渡米10周年

私は10年前の今日、11月14日にアメリカに移住しました。2002年の5月に婚姻届を出し渡米の手続きを開始し、夏ごろに移民ビザを取得。当時勤務していた国連機関に退職の申し出をし、後任の選出に関わり、引継ぎをし・・・としている間に季節も変わり、いつのまにか11月になっていました。ロサンゼルス空港に到着後、予定通りイミグレーションのところで別室に案内され、手続きをすませてパスポートに暫定グリーンカードのスタンプを押してもらったときはほっとしたものです。それからシャトルバスでサンディエゴに向かい、オールドタウンのトロリーの駅で夫がバラの花束を持って待っていました。その足で向かった近所のメキシコ料理のレストランから日本の家族に「着いた」と公衆電話から(!)電話をしながら、ああ、本当にアメリカに来たんだ・・・という実感が湧いてきました。

そのときの私に、10年後には国際結婚や子育てのサポートをする仕事をしている、とか、3人の男の子の母親になっていると聞かされても、そんなことあり得ないと思っていたことでしょう。実際、その当時は子どもが欲しいかどうかさえ定かではなかったのです。特に子ども好きというわけでもなかったし、夫の「ぜひ子育てを体験したい」という強い希望がなければ、別に二人で楽しく暮らせばいいじゃない・・・と思っていた可能性も大いにありました。また仕事にしても、国連は(傍から見れば)あっさり辞めたものの、国際協力の仕事には未練がありました。そのため、サンディエゴに引っ越したあとも、国連時代の友人のつてでJICAのコンサルタントとして雇われ、8ヶ月ほどの間にベトナムに5往復して現地でしばらく暮らしたり、サンディエゴの非営利団体の中でも国際協力を行っている団体を中心に職探しをしたりしました。実際には国際協力の仕事は見つからず、家庭内暴力を防止する活動をする団体で勤務を開始しました。
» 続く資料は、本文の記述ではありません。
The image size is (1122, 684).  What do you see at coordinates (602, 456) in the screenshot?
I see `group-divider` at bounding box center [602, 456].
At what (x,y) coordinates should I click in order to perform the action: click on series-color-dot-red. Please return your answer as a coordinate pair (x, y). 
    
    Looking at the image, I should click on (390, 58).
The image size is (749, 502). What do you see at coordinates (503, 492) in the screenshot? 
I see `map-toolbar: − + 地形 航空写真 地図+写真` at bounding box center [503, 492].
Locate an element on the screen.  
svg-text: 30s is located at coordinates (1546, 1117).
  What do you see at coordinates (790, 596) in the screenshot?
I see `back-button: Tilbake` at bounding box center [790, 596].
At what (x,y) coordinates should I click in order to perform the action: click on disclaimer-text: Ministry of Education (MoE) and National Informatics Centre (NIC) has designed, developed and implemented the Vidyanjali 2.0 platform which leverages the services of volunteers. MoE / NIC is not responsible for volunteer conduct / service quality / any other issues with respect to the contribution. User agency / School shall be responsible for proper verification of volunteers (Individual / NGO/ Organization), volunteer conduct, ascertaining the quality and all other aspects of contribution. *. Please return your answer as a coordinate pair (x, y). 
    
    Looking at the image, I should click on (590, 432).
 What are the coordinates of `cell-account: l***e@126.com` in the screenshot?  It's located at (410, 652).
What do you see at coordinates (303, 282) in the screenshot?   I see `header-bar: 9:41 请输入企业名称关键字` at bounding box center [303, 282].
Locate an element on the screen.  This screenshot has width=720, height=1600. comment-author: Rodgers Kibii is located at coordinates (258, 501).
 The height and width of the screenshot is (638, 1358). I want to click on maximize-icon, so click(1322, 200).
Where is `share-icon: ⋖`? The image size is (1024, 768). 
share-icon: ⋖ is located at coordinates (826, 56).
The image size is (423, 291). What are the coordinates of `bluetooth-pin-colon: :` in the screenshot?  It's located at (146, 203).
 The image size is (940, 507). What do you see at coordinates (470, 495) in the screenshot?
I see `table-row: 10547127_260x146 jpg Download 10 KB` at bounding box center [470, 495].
その仕事のあと、進路に迷ってコーチングを受けた結果、サンディエゴの日本語補習学校での事務局長の職に就き、翌年には長男が生まれました。長男が生まれてからの6年間は、それまでの4年間と比べても時間の流れが加速したような印象があります。フルタイムの仕事、次男の誕生、その合間に模索し始めた新たな働き方、生き方・・・ソーシャル・メディアがそれまでよりもさらに一般的になり、私がこのブログを始めたのは2009年のことです。2010年には本を出版し、それまでに行っていた親子コミュニケーションコースの講師に加え、国際結婚成功コンサルタントとしての仕事も始めました。そして2012年。三男が無事誕生したのは2月のことでした。夏にはハワイに一家で引越し。贈り物のような数ヶ月のハワイ生活を経てサンディエゴに帰ってきたあと、これまで10年近く住んだところから引越しをすることにしました。

“Change is constant”. ありとあらゆる物事は常に変化し続けます。10年後にはどこで暮らしているのか。子どもたちは、夫は、私は何をしているのか。区切りの年に振り返ることを楽しみに、また頑張ろう・・・と思う渡米記念日なのでした。